In November Frank McCloskey, a first-term Democratic incumbent, appeared to be the victor by a slim 72 votes. After a recount was ordered in one county, though, challenger Richard McIntyre pulled ahead, by a margin of only 34 votes. Indiana's Republican secretary of state then declared Mr. McIntyre the winner and sent formal certification to Washington on Dec. 14. Democrats demanded that other counties be recounted, and, at the moment, Mr.cCloskey has regained the lead, but the formal recount in still in progress. Since the House is the final judge of the qualifications of its members, a decision had to be made last Thursday about which man to seat or whether to admit neither. Students of the House say that if the Democrats had really wanted to be partisan they could have voted to accept their colleague, Mr.

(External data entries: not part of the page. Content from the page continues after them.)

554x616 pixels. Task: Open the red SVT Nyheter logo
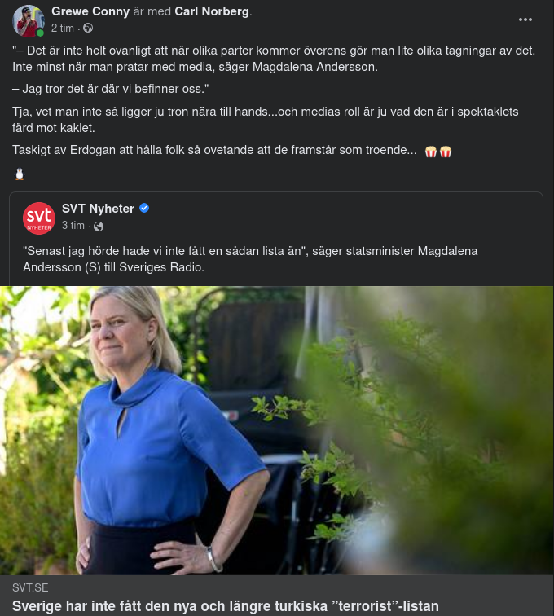[39, 218]
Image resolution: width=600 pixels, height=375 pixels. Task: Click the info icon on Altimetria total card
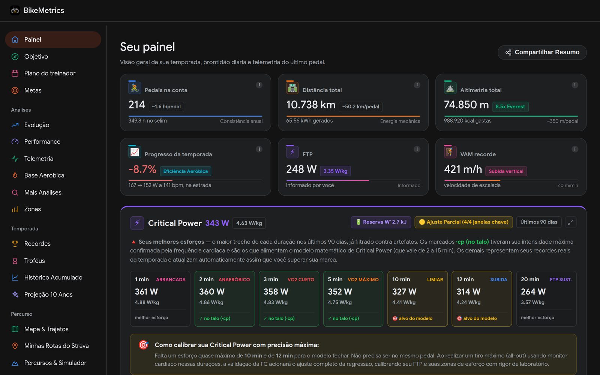575,85
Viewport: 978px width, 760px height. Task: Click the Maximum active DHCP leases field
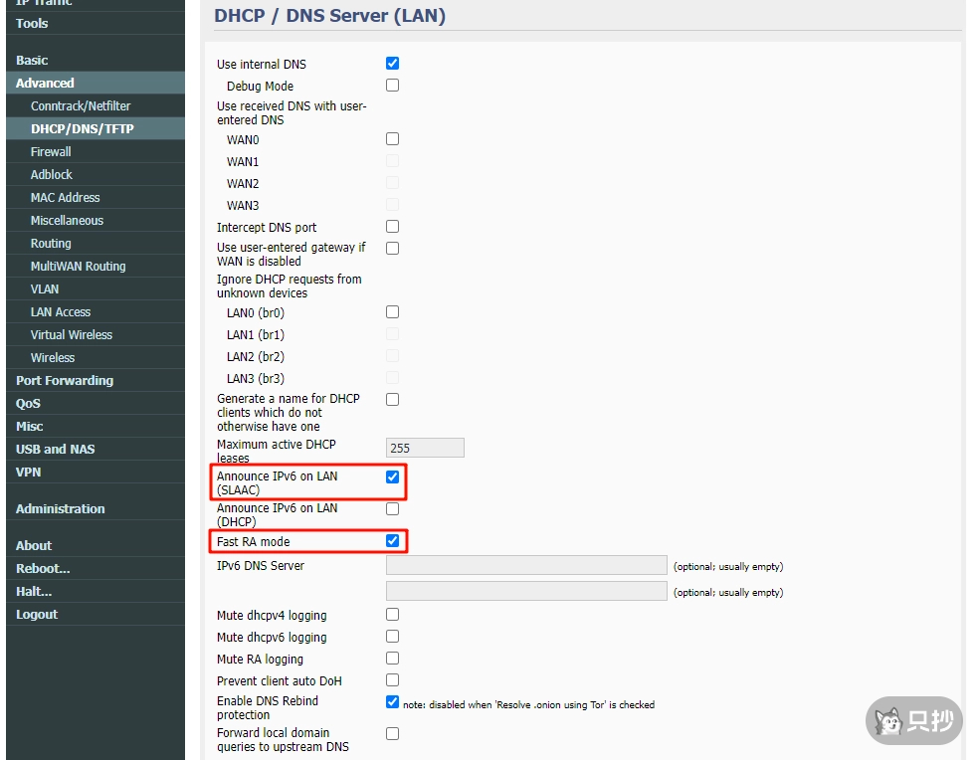(x=425, y=449)
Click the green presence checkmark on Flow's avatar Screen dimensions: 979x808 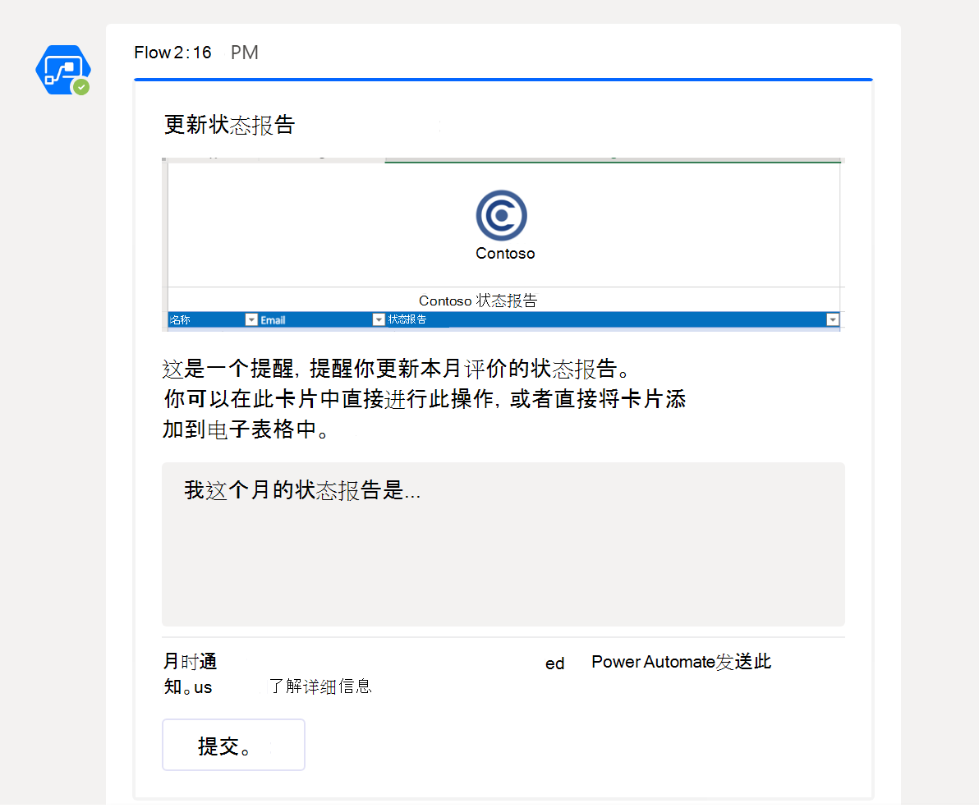pos(80,87)
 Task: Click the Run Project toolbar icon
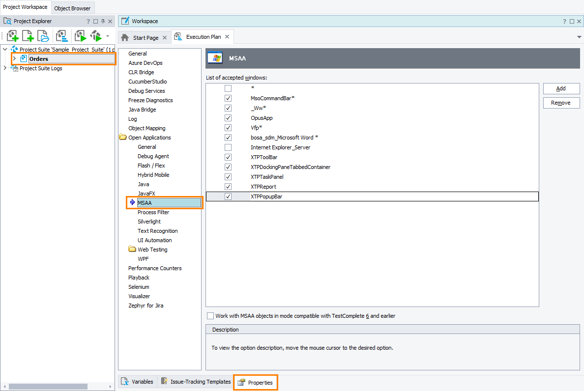(x=80, y=36)
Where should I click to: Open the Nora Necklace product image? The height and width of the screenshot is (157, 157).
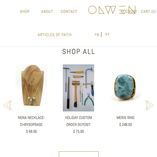31,88
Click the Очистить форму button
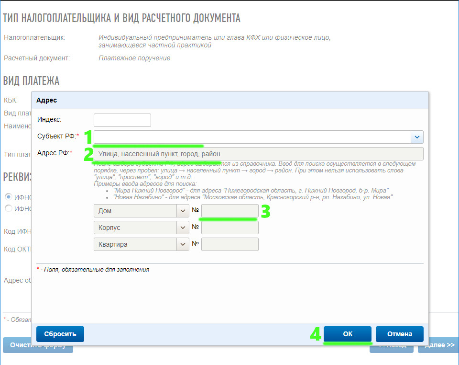Viewport: 459px width, 365px height. [x=19, y=345]
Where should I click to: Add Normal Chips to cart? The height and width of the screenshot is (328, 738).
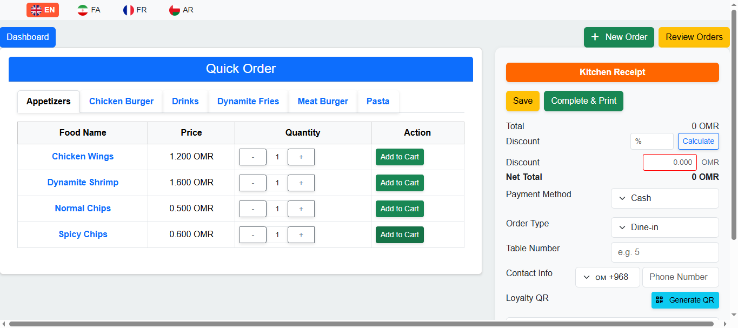tap(400, 209)
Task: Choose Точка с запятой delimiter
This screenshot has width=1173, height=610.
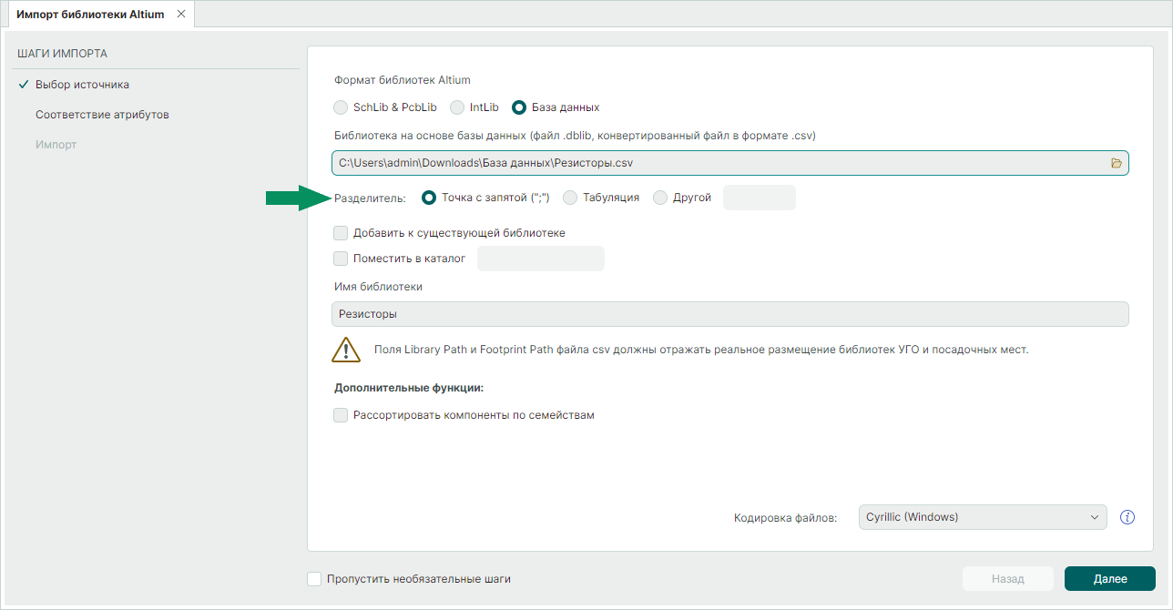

McCloskey, as the winner on the basis of the current count. In fact, they did something far more fair. They directed the House Administration Committee to investigate the matter, and neither man will be seated until the returns from Indiana are reviewed.

With any luck this impasse won't drag on for as long as the grandaddy of all contested seat disputes, the Wyman-Durkin battle of 10 years ago. The November 1974 New Hampshire Senate race was exceedingly close. Initially, Democrat John Durkin was declared the winner by 10 votes. After a recount, Republican Louis Wyman upset him by four votes, but a further challenge cut that lead in half. Both men were, at one time or another, given credentials by the state. Shortly before Congress was to convene, the Republican governor appointed Mr. Wyman to fill out the unexpired term -- three days -- of the retiring Norris Cotton, so the Republican had the psychological advantage of the title "senator," even though neither contestant was seated. For 10 months the Senate wrangled over the question, and members of the Rules Committee actually hand-counted paper ballots from Sunapee, Dixville Notch and Center Sandwich. By the end of the summer hope for a reasonable settlement was abandoned and the whole election was rerun in September. Mr. Durkin won handily.

There were more votes cast in Indiana's 8th District than in the original Wyman-Durkin Senate contest, but the contested margin is not nearly as close. The House decision against a rush to judgement was a prudent, not an unfairly partisan course to take.